18. The method of claim 17, wherein outputting the user notification to improve the quality of the stereoscopic content further comprises:

detecting whether the first camera is occluded; and

in response to detecting that the first camera is occluded, outputting a user notification that the first camera is occluded.

19. The method of claim 17, wherein outputting the user notification to improve the quality of the stereoscopic content further comprises:

detecting a lighting condition of the first or second image; and

in response to detecting that the detected lighting is below a threshold, outputting a user notification that the lighting condition is below the threshold.

20. The method of claim 17, wherein outputting the user notification to improve the quality of the stereoscopic content further comprises:

detecting an external object within the field of view of the first camera; and

in response to detecting the external object within the field of view of the first camera, outputting a user notification that the external object is within the field of view of the first camera.

21. The method of claim 17, wherein outputting the user notification to improve the quality of the stereoscopic content further comprise:

detecting motion or jitter of the first and second cameras; and

in response to detecting motion or jitter of the first and second cameras, outputting a user notification to stop moving or hold still.

22. A method of operating an electronic device comprising:

with a first image signal processor, cropping and scaling the first image to produce a first processed image having a first resolution;

with a second image signal processor, cropping and scaling the second image to produce a second processed image having a second resolution different than the first resolution;

warping the first processed image to produce a first rectified and stabilized image having a third resolution and a third field of view;

warping the second processed image to produce a second rectified and stabilized image having the third resolution and the third field of view; and

outputting stereoscopic content based on the first rectified and stabilized image and the second rectified and stabilized image.

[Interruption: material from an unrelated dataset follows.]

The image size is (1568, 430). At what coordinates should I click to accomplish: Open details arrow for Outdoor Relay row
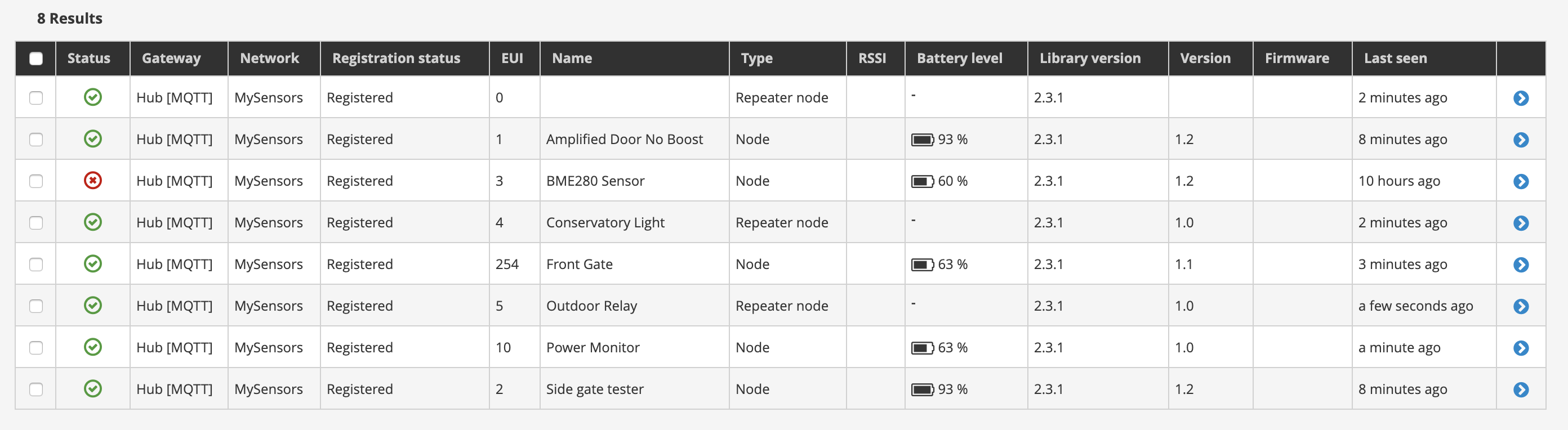[x=1521, y=306]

23. The method of claim 22, further comprising:

compressing the first and second rectified and stabilized images using a multiview video encoding scheme to generate a stereoscope video stream for display.

24. The method of claim 22, further comprising:

obtaining stabilization information for the first image sensor; and

25. The method of claim 22, further comprising:

obtaining a rotation matrix associated with the first image sensor; and

calculating a rectified and stabilized pose of the first image sensor based on the rotation matrix and motion data associated with the first image sensor.